═══ Given records ═══
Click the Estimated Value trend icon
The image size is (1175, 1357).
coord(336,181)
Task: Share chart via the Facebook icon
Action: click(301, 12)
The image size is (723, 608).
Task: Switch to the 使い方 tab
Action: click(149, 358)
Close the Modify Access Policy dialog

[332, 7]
═══
▶ **What this task involves**
Reproduce the preceding records exactly and completely.

▶ **Result**
Click the Estimated Value trend icon
The image size is (1175, 1357).
coord(336,181)
Task: Share chart via the Facebook icon
Action: click(301, 12)
The image size is (723, 608).
Task: Switch to the 使い方 tab
Action: click(149, 358)
Close the Modify Access Policy dialog

[332, 7]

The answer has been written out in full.